Another area of importance to me is infrequent clinical observation giving way to consumer health technologies that can tap into the rhythms of a patient’s life via wearables or mobile technologies. If I had arthritis, my patterns of movement might reflect a temporal pattern of symptoms currently invisible to the clinic. That takes me to the third area, which is information behavior. If you’re able to use technologies in ways that slot into the rhythms of daily life and don’t annoy people, then they will be used more often and so give a less biased sample. The next step is to help influence health behaviors; for example, getting people to exercise more or to persist with preventative medicines that we might otherwise give up on because of a lack of feedback about the benefits we can’t easily see. Our bodies are our own laboratories in which we run n=1 experiments, which big data and big analytics may bring to life in new ways.
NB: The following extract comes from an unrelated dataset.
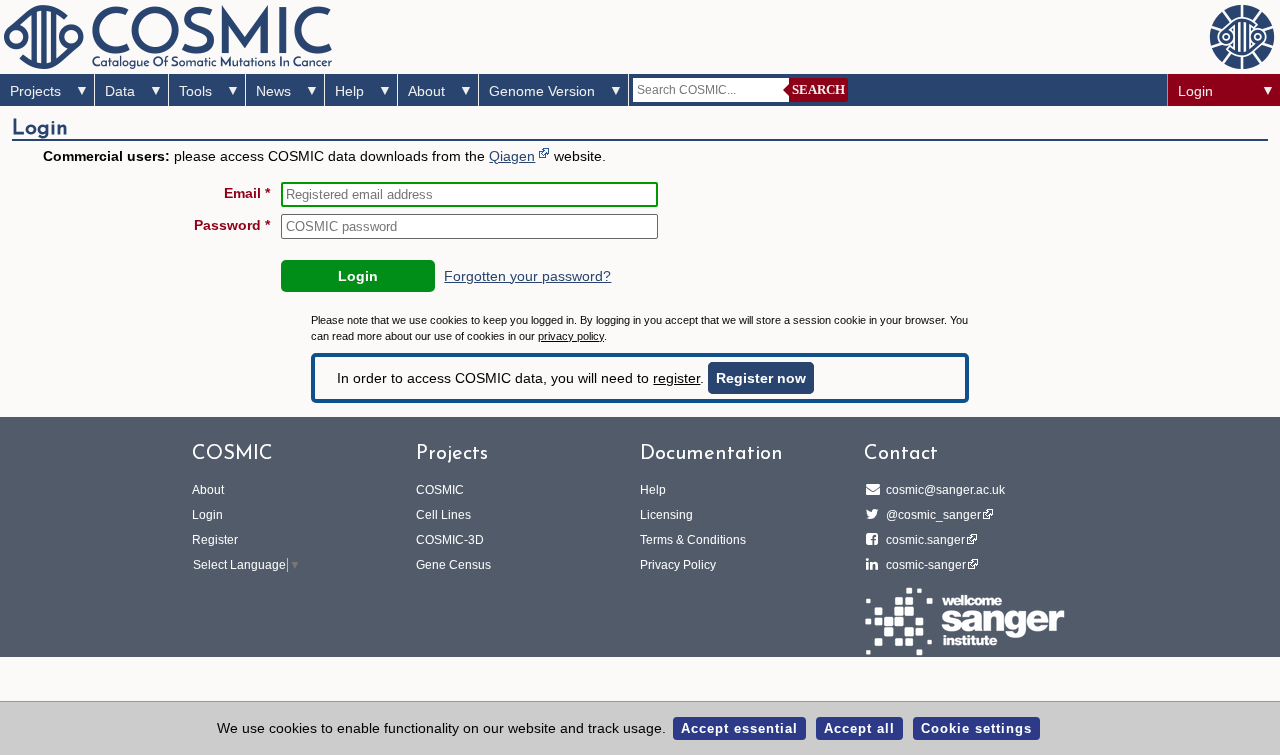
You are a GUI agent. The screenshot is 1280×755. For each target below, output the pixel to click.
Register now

NP: I think big data is going to be important for almost every application. That doesn’t mean it’s going to affect every aspect of everything, but big data is going to crop up everywhere so I personally feel like it’s difficult to narrow down a few specific important applications.
Where do you think the future of big data lies in five years – or 50 years?
DK: There are many exciting prospects for big data over the next five years. Biomarker discovery, using genetic information, metabolomics and proteomics, will become more efficient. Big data could also make assisted technologies more useful for people with functional difficulties. Then, there are sensors and wearables, which are appearing now but will become much more integrated and useful in the future. In the far future, I think the relationship between healthcare professionals and patients will become more symbiotic. Computer applications will be seen less as tools and more as collaborative agents able to provide insight from large volumes of data – almost like a digital colleague or companion.
NP: In the next five years, I think big data processing is going to become more predictable – we will better understand what we can and can’t do with it, and be able to build more mature tools and technologies to support data management and analytics. In 50 years, I believe automation will free up data scientists to focus on how to use data more efficiently, and drive the field forward at a more rapid pace. I don’t think we’re very far from automated software that, for example, can read through scientific papers and extract key information about a particular protein, pathway, or topic you’re interested in. These kinds of applications will make a big difference to a lot of daily life tasks.
IB: Increasingly, we live our lives connected to each other’s behaviors through social digital technologies. In 50 years, I think we’ll be talking a lot more about how we influence health behavior, as individuals and as societies. Therein lies a “big connectedness” of information – the fusion of biology, behavior, and environmental data, and new understanding of how those three principal components interact – that will push healthcare, consumer health, and public health forward as greater than the sum of their parts.